- The Washington Times - Monday, March 23, 2020

Individuals who’ve lost their ability to smell but don’t show any other symptoms could be “hidden carriers” of COVID-19, according to rhinologists from the United Kingdom.

A significant number of patients in South Korea, China and Italy with confirmed coronavirus infections developed anosmia, loss of smell, and hyposmia, a reduced sense of smell, says a statement released Saturday by Dr. Claire Hopkins of the British Rhinological Society and Dr. Nirmal Kumar of ENT UK.

In South Korea, 30% of patients diagnosed with the coronavirus experienced loss of smell as a presenting symptom in mild cases. More than 2 in 3 infected patients in Germany reported anosmia.

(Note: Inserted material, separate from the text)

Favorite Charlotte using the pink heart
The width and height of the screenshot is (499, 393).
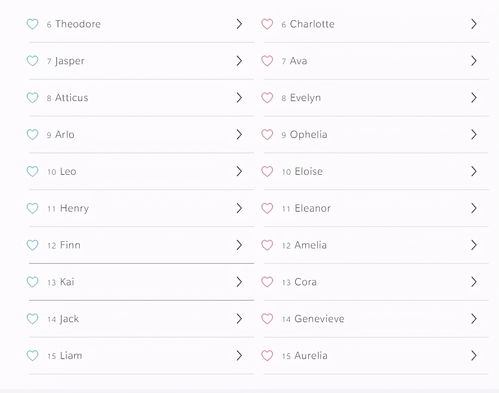point(267,24)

The doctors also said there has been a rapidly growing number of reports of patients experiencing loss of smell without exhibiting other symptoms, including in Iran, U.S., France and Northern Italy, which have reported sudden increases in cases of isolated anosmia.

However, these patients do not meet the criteria for testing or self isolation, the rhinologists noted.

“While there is a chance the apparent increase in incidence could merely reflect the attention COVID-19 has attracted in the media, and that such cases may be caused by typical rhinovirus and coronavirus strains, it could potentially be used as a screening tool to help identify otherwise asymptomatic patients, who could then be better instructed on self-isolation.”

Dr. Hopkins and Dr. Kumar recommended any adults with anosmia but no other symptoms self isolate for seven days to possibly reduce the number of otherwise asymptomatic individuals who can spread the respiratory disease.

Common symptoms of COVID-19 include fever, cough and shortness of breath and could take 2-14 days to appear. In severe cases, sick patients could experience pneumonia and organ failure.

Viruses that give rise to the common cold can cause post-infectious loss of smell. Other coronaviruses are thought to make up 10% to 15% of anosmia cases, according to the two UK rhinologists.

COVID-19 has sickened more than 367,000 people and killed more than 16,000 worldwide as of Monday, a Johns Hopkins University coronavirus tracker shows.